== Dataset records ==
* START *

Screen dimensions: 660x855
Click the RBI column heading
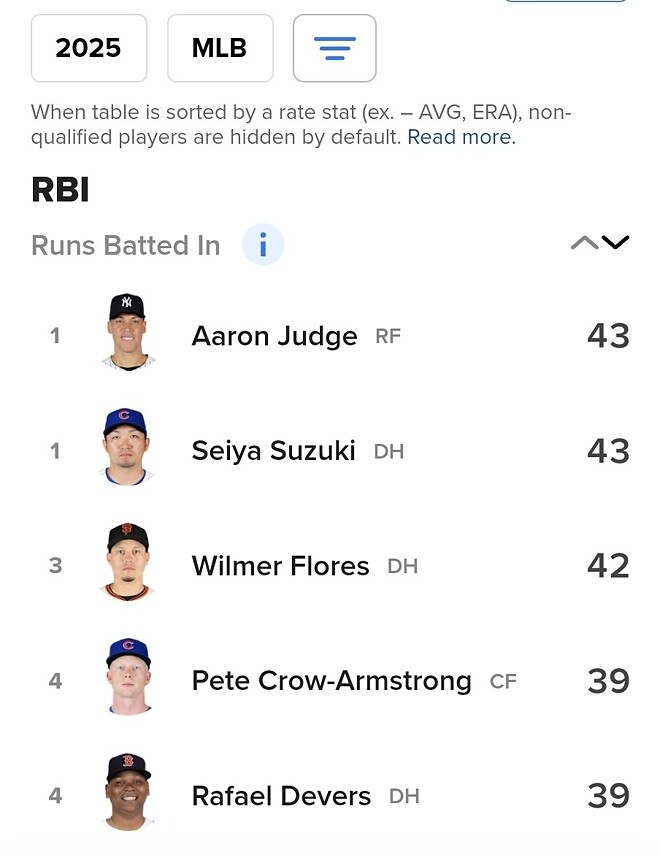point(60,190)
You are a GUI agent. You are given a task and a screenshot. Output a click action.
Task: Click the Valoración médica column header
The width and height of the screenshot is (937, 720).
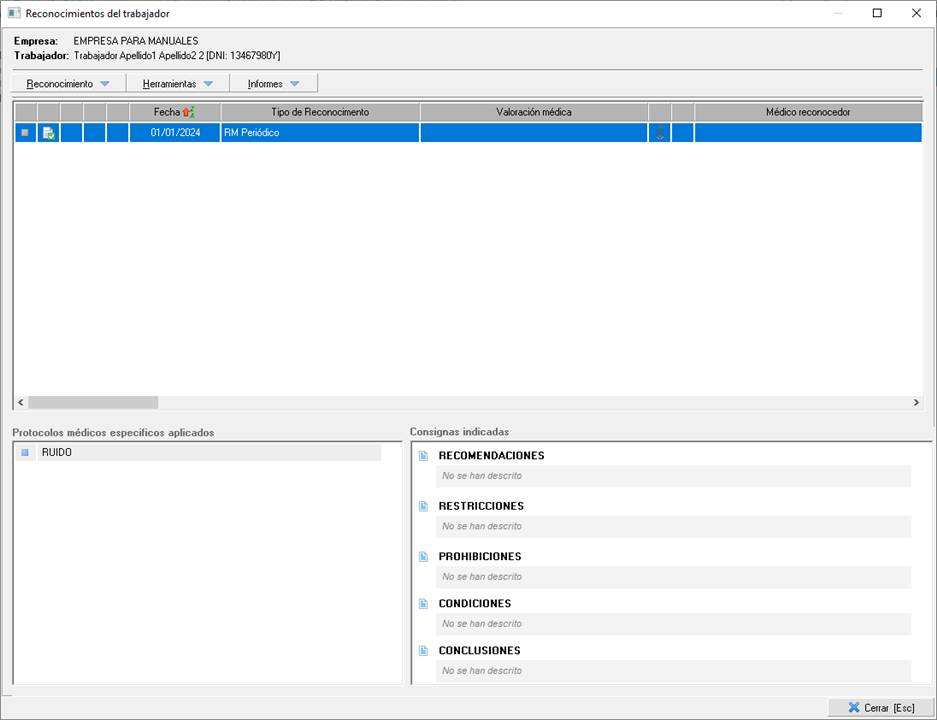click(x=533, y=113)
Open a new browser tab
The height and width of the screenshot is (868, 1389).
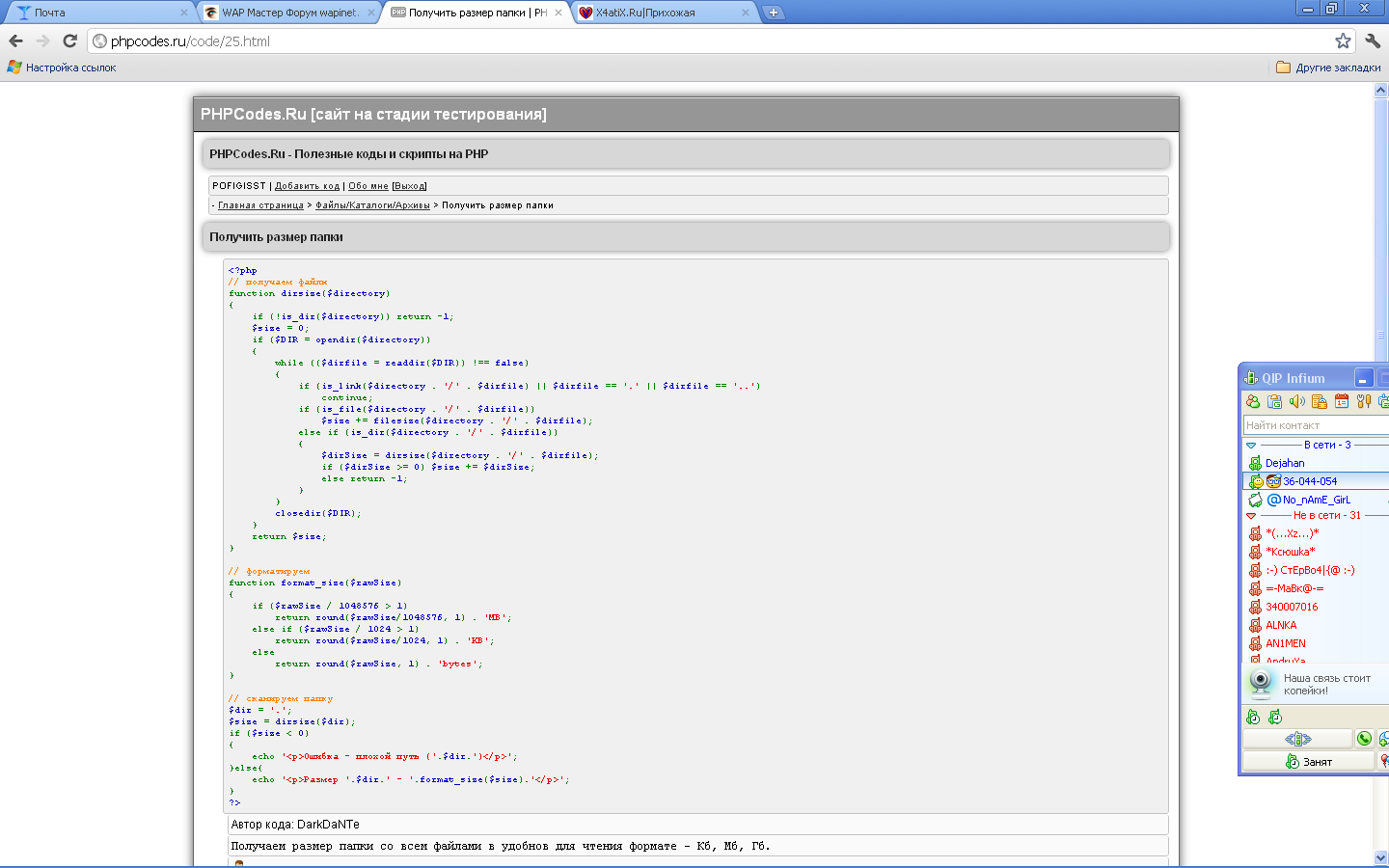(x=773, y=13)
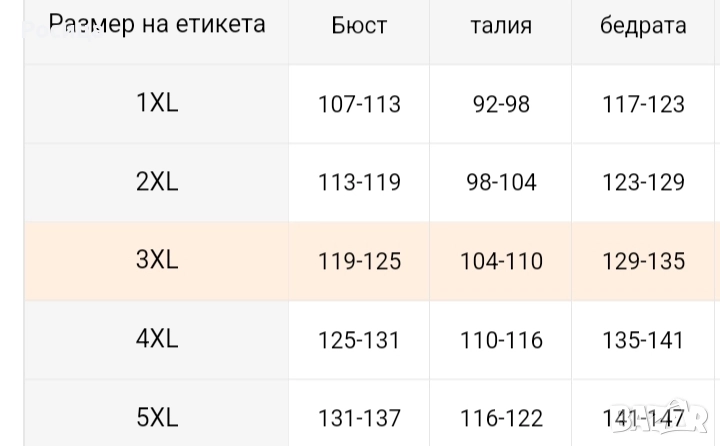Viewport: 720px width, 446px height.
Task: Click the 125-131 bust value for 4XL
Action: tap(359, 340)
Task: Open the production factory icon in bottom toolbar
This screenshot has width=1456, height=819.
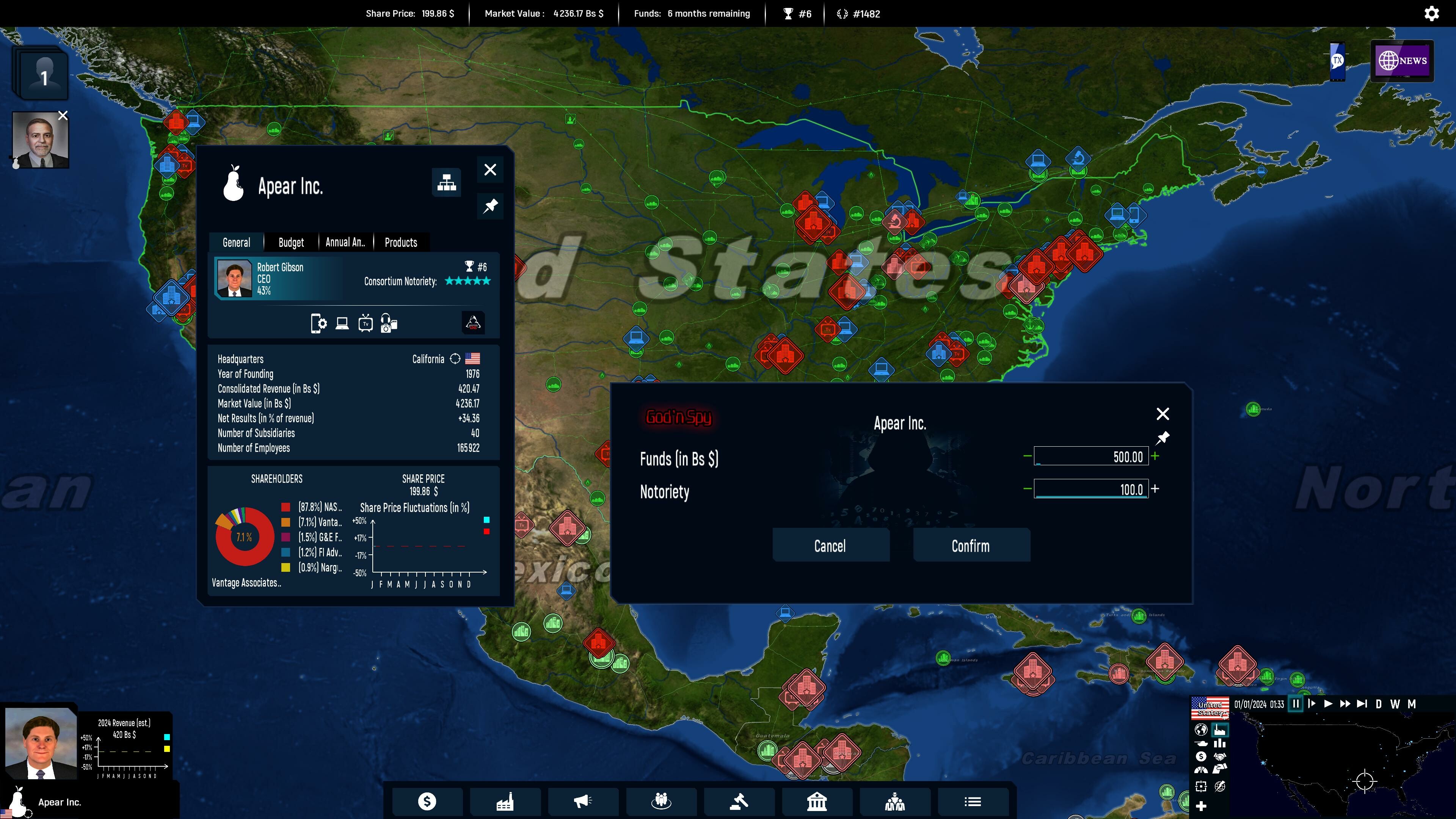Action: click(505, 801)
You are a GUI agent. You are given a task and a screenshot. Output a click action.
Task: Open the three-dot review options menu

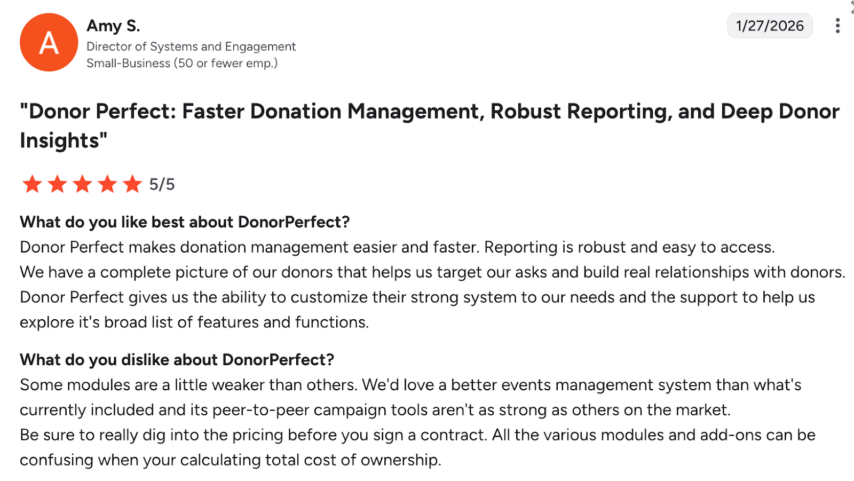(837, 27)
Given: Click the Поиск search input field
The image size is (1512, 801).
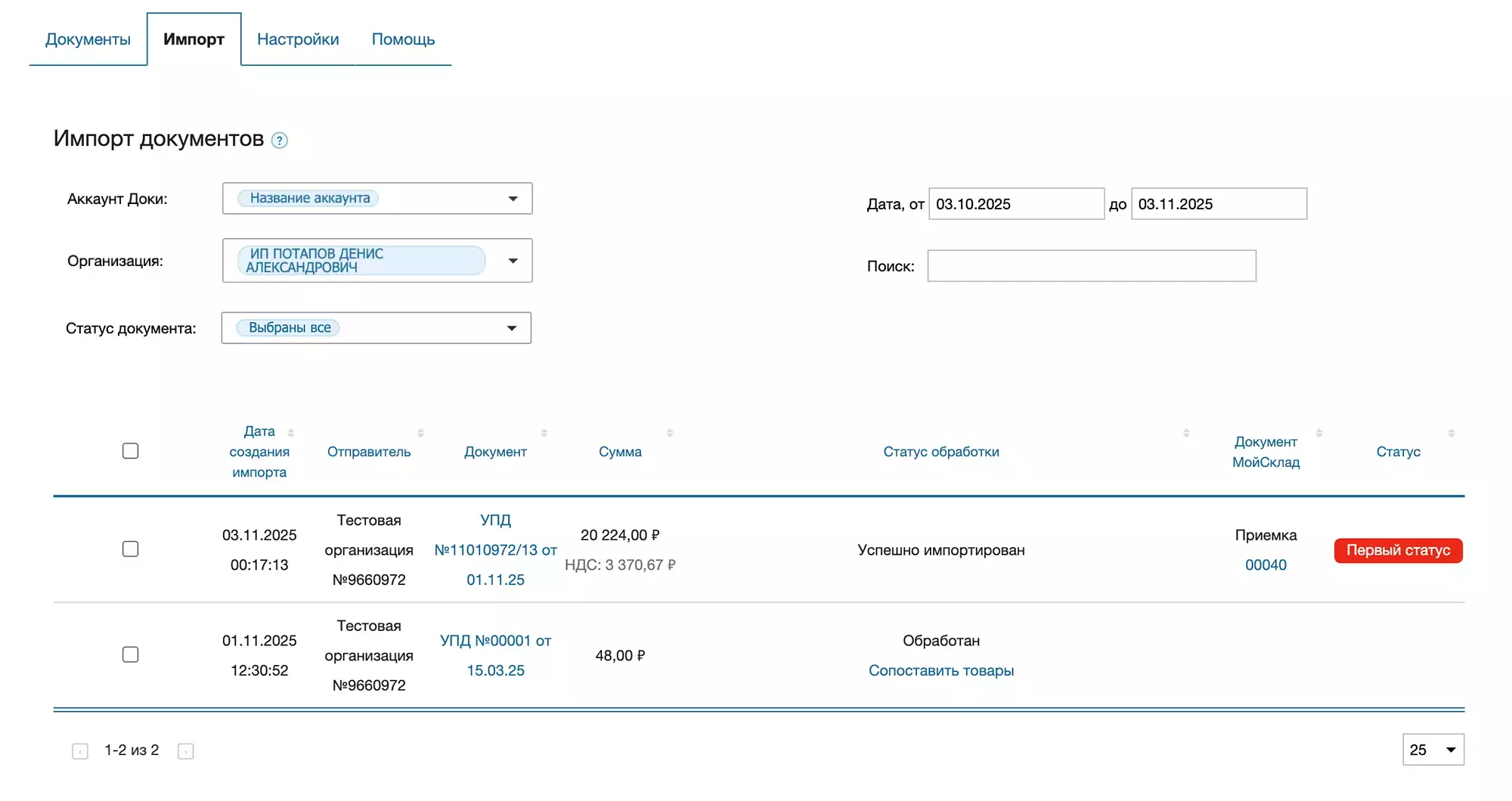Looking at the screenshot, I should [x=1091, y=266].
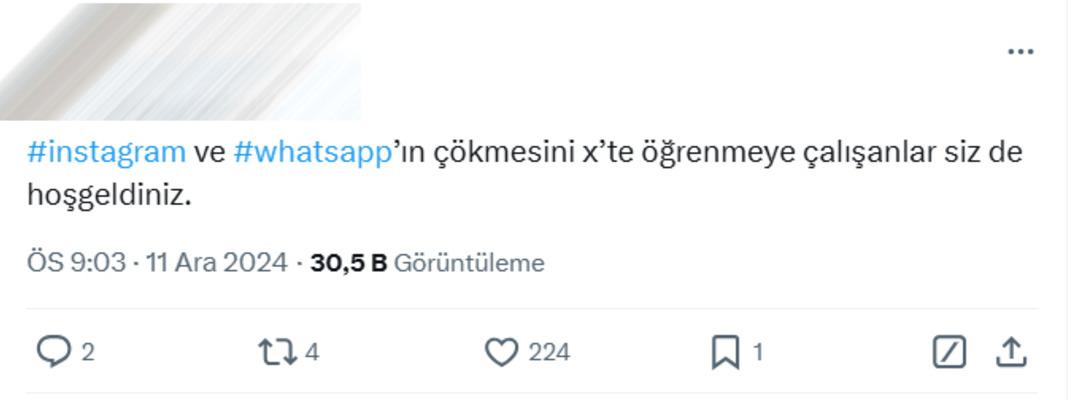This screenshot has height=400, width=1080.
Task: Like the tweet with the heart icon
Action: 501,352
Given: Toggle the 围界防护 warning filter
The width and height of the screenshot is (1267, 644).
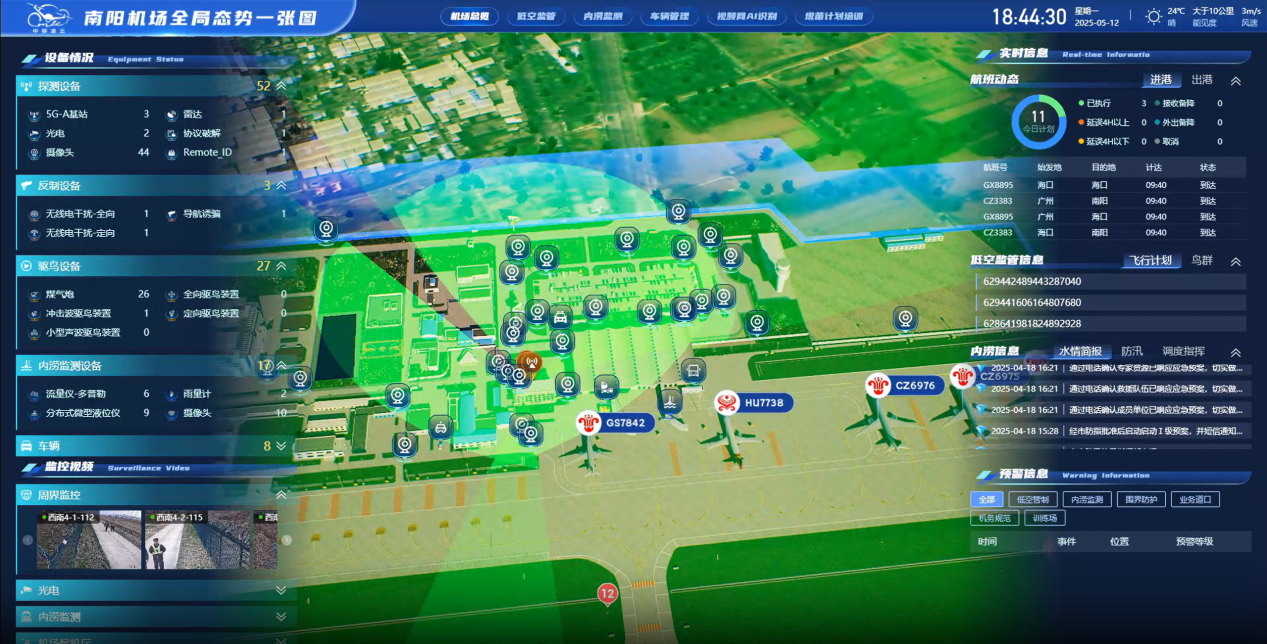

* END *

== Work to be completed ==
Convert the entire listing above into a numbered list, omitting blank lines and leaving the pictures out of your answer.

== Solution ==
1. Screen dimensions: 660x855
2. Click the RBI column heading
3. point(60,190)
4. You are a GUI agent. You are given a task and a screenshot. Output a click action.
5. Task: Click the Valoración médica column header
6. The width and height of the screenshot is (937, 720).
7. click(x=533, y=113)
8. Open a new browser tab
9. The height and width of the screenshot is (868, 1389).
10. (x=773, y=13)
11. Viewport: 720px width, 446px height.
12. Task: Click the 125-131 bust value for 4XL
13. Action: tap(359, 340)
14. Task: Open the production factory icon in bottom toolbar
15. This screenshot has width=1456, height=819.
16. Action: click(505, 801)
17. You are a GUI agent. You are given a task and a screenshot. Output a click action.
18. Task: Open the three-dot review options menu
19. (837, 27)
20. Given: Click the Поиск search input field
21. The image size is (1512, 801).
22. Looking at the screenshot, I should [x=1091, y=266].
23. This screenshot has height=400, width=1080.
24. Task: Like the tweet with the heart icon
25. Action: 501,352
26. Given: Toggle the 围界防护 warning filter
27. The width and height of the screenshot is (1267, 644).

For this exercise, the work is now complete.